### PROBLEM REQUIREMENTS
Exactly as they stand, set down all of the records again.

[EXERCISE DATA Boundary: Start]

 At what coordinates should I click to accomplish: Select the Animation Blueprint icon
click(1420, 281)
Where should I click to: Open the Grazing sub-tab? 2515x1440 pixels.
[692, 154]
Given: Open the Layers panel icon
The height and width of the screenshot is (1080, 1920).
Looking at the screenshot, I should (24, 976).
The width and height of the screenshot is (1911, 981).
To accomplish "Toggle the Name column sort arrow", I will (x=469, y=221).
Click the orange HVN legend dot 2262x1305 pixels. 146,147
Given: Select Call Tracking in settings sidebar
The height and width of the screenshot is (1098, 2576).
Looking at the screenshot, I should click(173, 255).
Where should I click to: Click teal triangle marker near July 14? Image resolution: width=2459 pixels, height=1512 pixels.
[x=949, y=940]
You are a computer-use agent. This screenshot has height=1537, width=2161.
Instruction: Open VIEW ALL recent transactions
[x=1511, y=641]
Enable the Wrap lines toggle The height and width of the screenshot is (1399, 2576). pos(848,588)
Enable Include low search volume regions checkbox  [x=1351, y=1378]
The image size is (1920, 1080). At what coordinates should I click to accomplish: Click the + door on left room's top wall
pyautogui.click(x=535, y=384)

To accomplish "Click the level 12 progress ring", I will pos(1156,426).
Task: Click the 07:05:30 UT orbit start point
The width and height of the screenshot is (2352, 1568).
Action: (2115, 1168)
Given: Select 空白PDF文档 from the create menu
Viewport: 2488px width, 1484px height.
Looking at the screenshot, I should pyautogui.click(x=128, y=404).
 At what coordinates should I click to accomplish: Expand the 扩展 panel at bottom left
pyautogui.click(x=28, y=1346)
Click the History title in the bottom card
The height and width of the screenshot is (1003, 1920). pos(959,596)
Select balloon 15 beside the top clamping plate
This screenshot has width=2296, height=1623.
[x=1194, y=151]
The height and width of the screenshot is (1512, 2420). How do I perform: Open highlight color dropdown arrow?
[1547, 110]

[EXERCISE DATA Boundary: End]

### ANSWER
 At what coordinates should I click to accomplish: Select the Animation Blueprint icon
click(1420, 281)
Where should I click to: Open the Grazing sub-tab? 2515x1440 pixels.
[692, 154]
Given: Open the Layers panel icon
The height and width of the screenshot is (1080, 1920).
Looking at the screenshot, I should (24, 976).
The width and height of the screenshot is (1911, 981).
To accomplish "Toggle the Name column sort arrow", I will (x=469, y=221).
Click the orange HVN legend dot 2262x1305 pixels. 146,147
Given: Select Call Tracking in settings sidebar
The height and width of the screenshot is (1098, 2576).
Looking at the screenshot, I should click(173, 255).
Where should I click to: Click teal triangle marker near July 14? Image resolution: width=2459 pixels, height=1512 pixels.
[x=949, y=940]
You are a computer-use agent. This screenshot has height=1537, width=2161.
Instruction: Open VIEW ALL recent transactions
[x=1511, y=641]
Enable the Wrap lines toggle The height and width of the screenshot is (1399, 2576). pos(848,588)
Enable Include low search volume regions checkbox  [x=1351, y=1378]
The image size is (1920, 1080). At what coordinates should I click to accomplish: Click the + door on left room's top wall
pyautogui.click(x=535, y=384)

To accomplish "Click the level 12 progress ring", I will pos(1156,426).
Task: Click the 07:05:30 UT orbit start point
The width and height of the screenshot is (2352, 1568).
Action: (2115, 1168)
Given: Select 空白PDF文档 from the create menu
Viewport: 2488px width, 1484px height.
Looking at the screenshot, I should pyautogui.click(x=128, y=404).
 At what coordinates should I click to accomplish: Expand the 扩展 panel at bottom left
pyautogui.click(x=28, y=1346)
Click the History title in the bottom card
The height and width of the screenshot is (1003, 1920). pos(959,596)
Select balloon 15 beside the top clamping plate
This screenshot has width=2296, height=1623.
[x=1194, y=151]
The height and width of the screenshot is (1512, 2420). How do I perform: Open highlight color dropdown arrow?
[1547, 110]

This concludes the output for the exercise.